Reduza o tempo “não-activo” dispendido com a televisão e jogos de computador.

 

Nunca é demais lembrar que a obesidade é uma doença e atinge cada vez mais a população infantil. Uma criança

obesa ou com uma alimentação errada, será certamente um adolescente e adulto com problemas de saúde. No

futuro terá mais probabilidades de sofrer de patologias cardiovasculares, diabetes tipo II, colesterol elevado e

hipertensão, sem esquecer os distúrbios da personalidade, decorrentes do estigma de ser gordo.

Então...vamos a isto?

Pega na lancheira...

É já na 4a feira que o Afonso Luz recomeça a escolinha. E que mudança vai ser.
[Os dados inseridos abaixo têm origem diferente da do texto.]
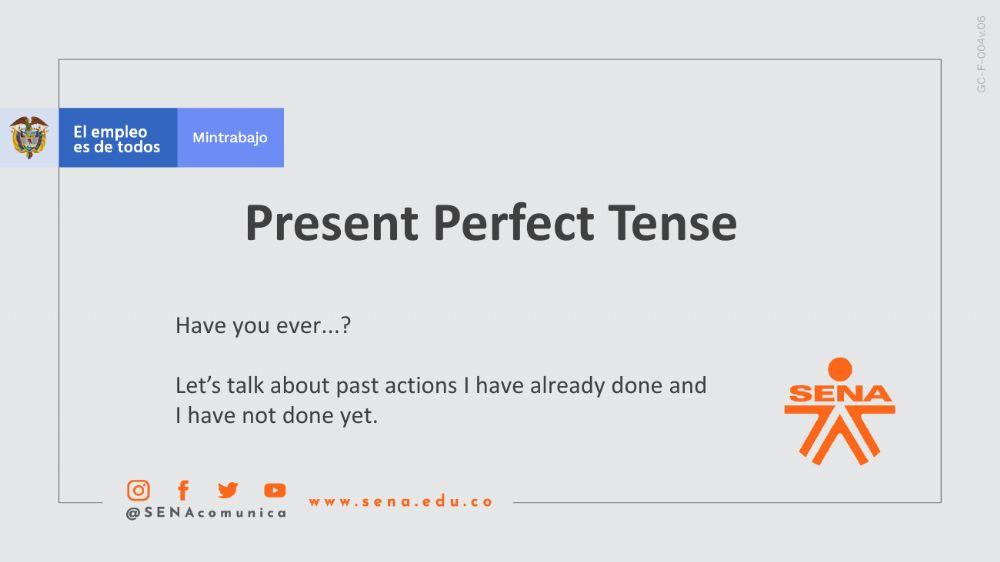The image size is (1000, 562).
Task: Select the Colombian coat of arms emblem
Action: tap(29, 137)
Muda de colégio, para o dos mais crescidos, muda de coleguinhas (felizmente uns 4 ou 5 da antiga escola também transitam para lá por isso acredito que se vai sentir mais acompanhado)... e outra grande mudança: A Mãe vai passar a levar o almoço.

 

Já andei a pensar em ideias, muitas, para refeições, que partilharei em breve com vocês mas mais que isso, andei a matar a cabeça na forma ideial para as transportar.

 

Procurei, procurei e eis que encontrei esta marmita ( lancheira, termus.. como lhe queiram chamar) fantástica que tem 4 compartimentos ( dá para sopa, conduto e frutinha cozida e uma sandes para o lanchinho por exemplo ...), mantém o quentinho da comida durante umas boas horas.

               

 

Comprei-as na loja CASA Home e ainda por cima em saldo! Custava 18 euros e eu adquiri-a por 9!
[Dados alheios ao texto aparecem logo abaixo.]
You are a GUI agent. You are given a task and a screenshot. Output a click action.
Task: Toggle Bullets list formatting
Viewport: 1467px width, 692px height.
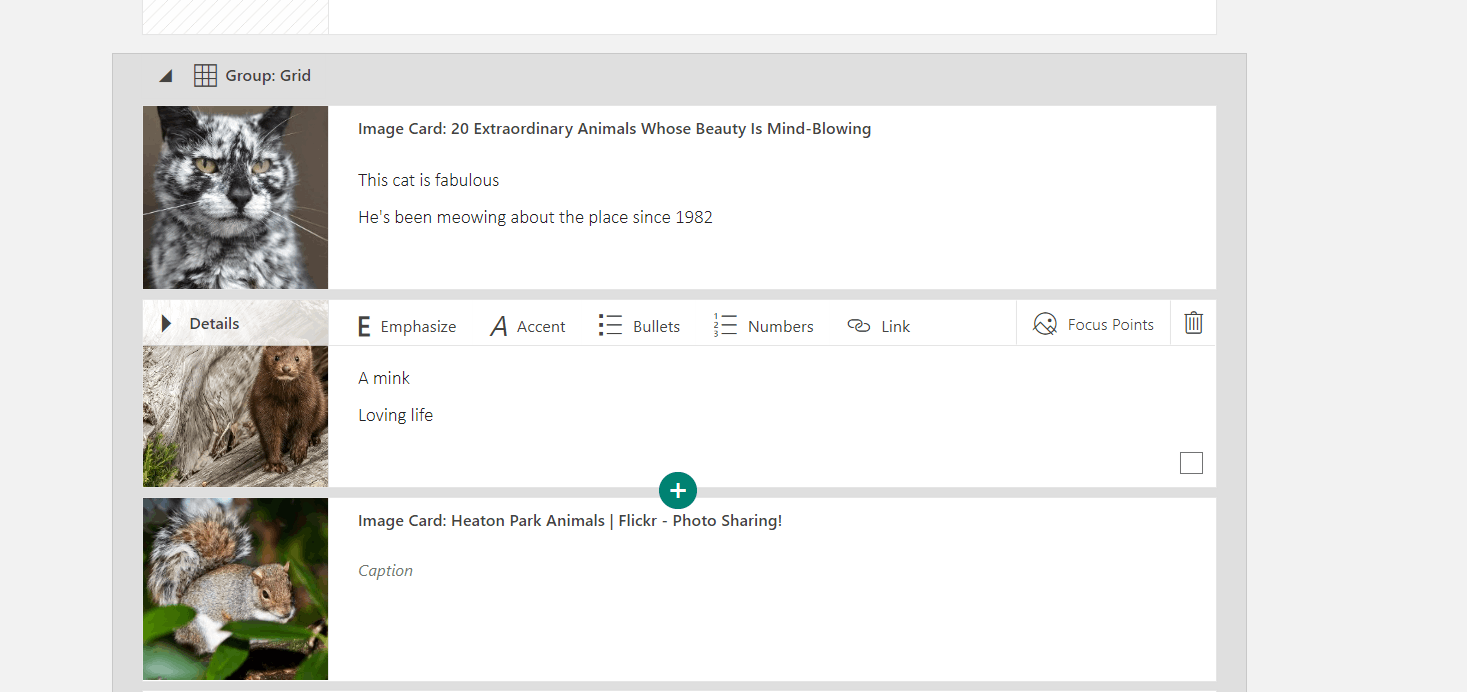click(639, 325)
Achei-a gira, mas pouco infantil e já se sabe que com os miúdos... a parte estética conta muito.

 

O resto... foi usar a imaginação. Conheço o filho que tenho, por isso, achei que umas bonecadas giras iam aliciá-lo a ser minimamente simpático para com esta nova fase (sim... porque comer não é assim a coisa preferida da vida dele lol).

 

Andei louca à procura de autocolantes giros e dei de caras com este livro de 500 dos ditos!!!!! Top mesmo ;) Comprei-o  na Imaginarium também em saldo (em vez de 9 euros, estava a 7) .Cada página tem um tema e ele escolheu o dos dinossauros ;)

 

Vai daí, foi só decorar a marmita, que ficou mesmo ao gosto dele.

(ah... claro que com umas quantas lavagens irão eventualemente começar a cair, mas já percebi que é daquela cola que sai bem e olha... quando isso acontecer, já combinámos mudar de tema. Ora temos os bombeiros, ora os piratas, ora os carros ;)... enfim... é só variar)

 

Et voilá! por aqui estamos prontinhos para começar uma nova rotina, que me vai sair do pêlo a mim e que exigirá alguma adaptação da parte dele. Mas como acredito ter sido a melhor escolha ( além de que mais de 50% dos meninos também leva comida de casa, informei-me acerca disso, com medo de que se sentisse "diferente")... cá vamos começar com muita vontade e orgulho... de ser Mamã cozinheira <3 Tudo pelos meus filhos... compreendem não é Mamãs??